The throwback look and sound of everything seems all right at first, but it’s not long before you notice the conspicuous lack of Adventure Time icons. The game lets you play as a decent collection of characters from the show, but the dungeon they progress through has no identifying marks. As you descend, the game disappointingly sticks to a few stock settings – classic stone dungeon, ice caves, jungle ruins – and fills them with boilerplate skeletons, bats and other fodder for you push through. With untold unique creature designs from the series waiting to be tapped, it’s tough to excuse its drabness.

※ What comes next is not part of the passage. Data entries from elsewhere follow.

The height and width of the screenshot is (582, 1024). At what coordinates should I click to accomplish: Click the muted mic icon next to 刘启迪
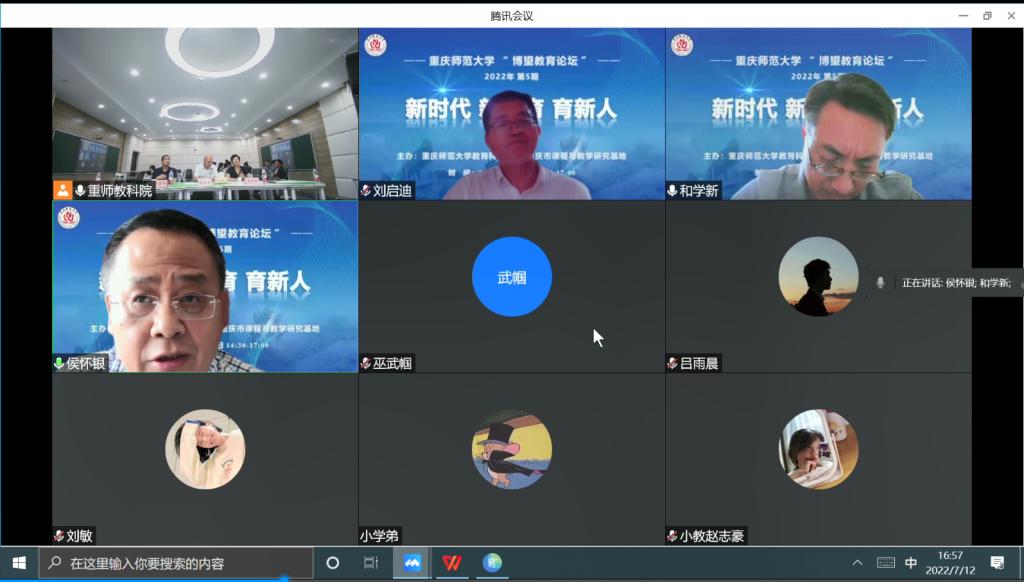click(366, 191)
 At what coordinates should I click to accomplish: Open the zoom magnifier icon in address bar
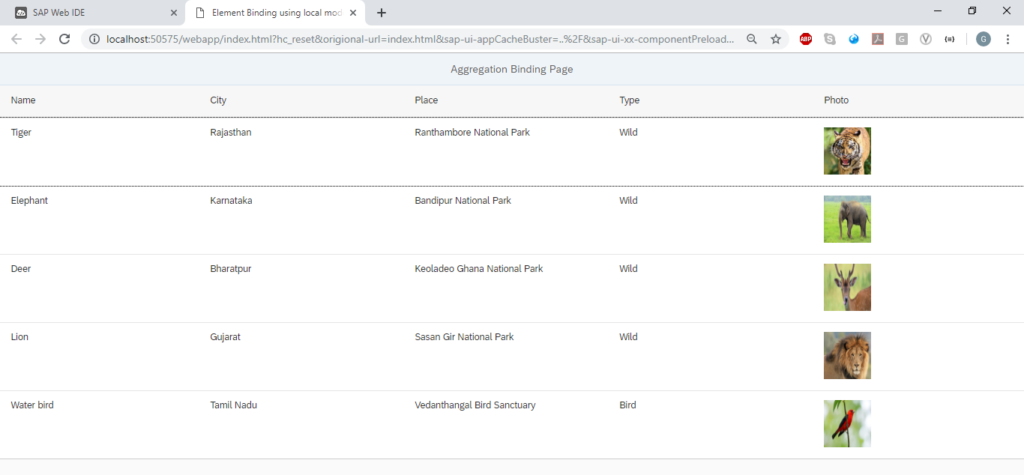[x=752, y=39]
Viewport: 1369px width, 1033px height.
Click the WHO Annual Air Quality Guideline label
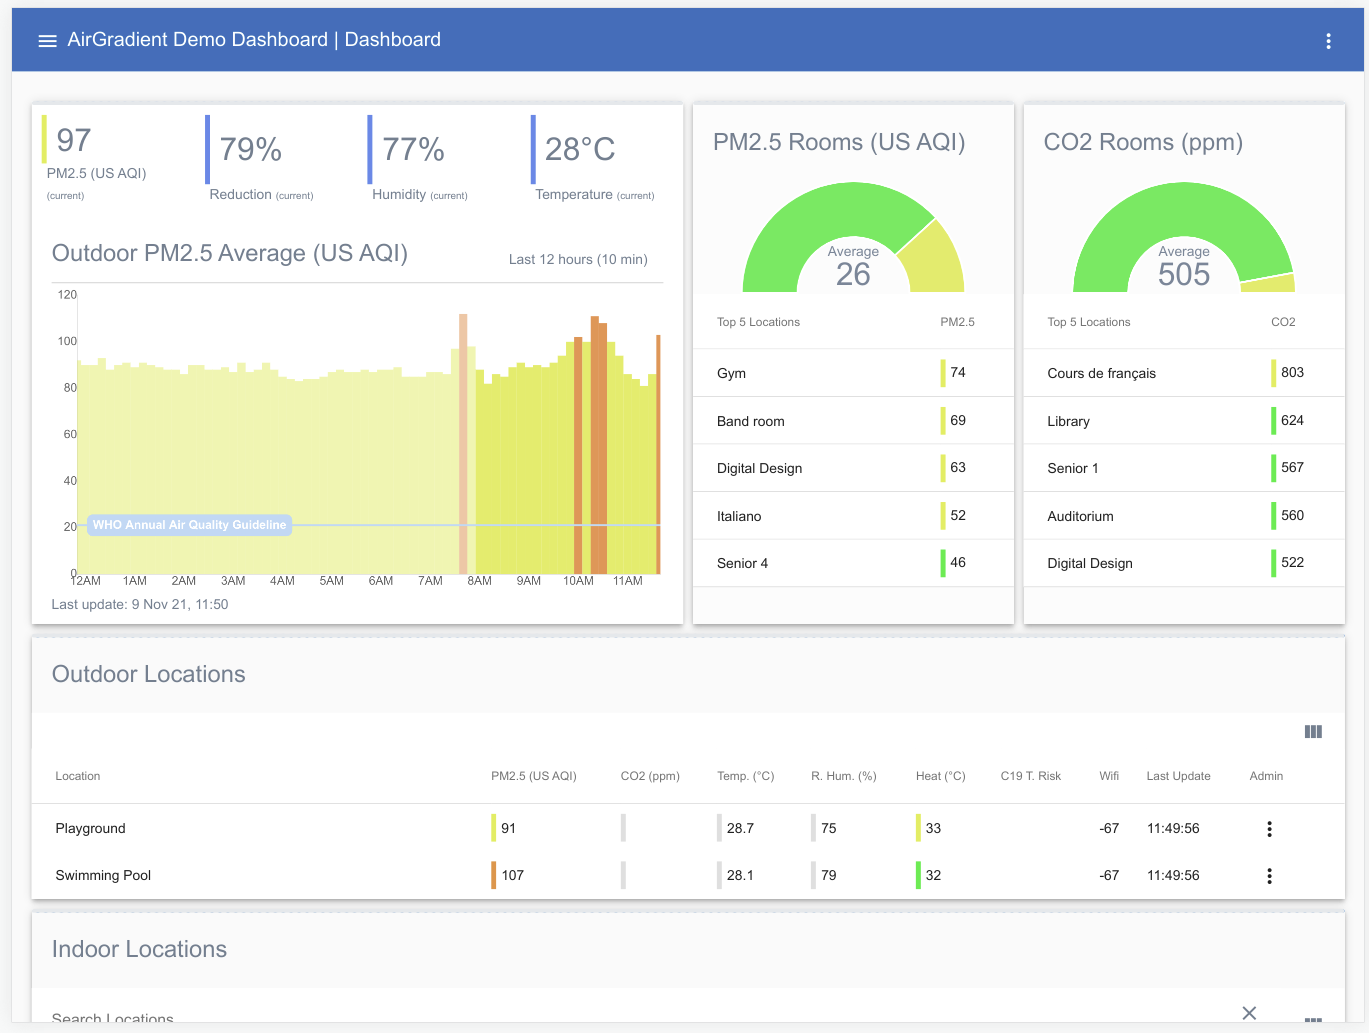coord(189,525)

Playing it can’t rise past that pervasive creative slump, either. There are ranged and melee characters to mess with, but none of them go beyond mashing the attack button. There are no combos to learn or identifiable skills to build. Weapon pick-ups change your attacks but only make them more effective, not more entertaining. Treasure gained from exploring the dungeon and killing enemies can upgrade an individual character’s stats, but none of that progression manages to make an impact. Worse is that unspent treasure is lost each time you return to the hub area and head back to the dungeon. The only way to afford the good upgrades is to repeatedly clear dungeon floors for extended periods of time without returning. That system takes the creative bankruptcy of this game to saddening lows.
Explore the Dungeon Because I Don’t Know! is a winking subtitle, but it also describes the game more accurately than it ought to. This is a functional but mostly joyless and aimless game whose design maximizes the most tedious parts of its dungeon crawl, and not even local co-op for four can make things more palatable. Adventure Time deserves more respect than this.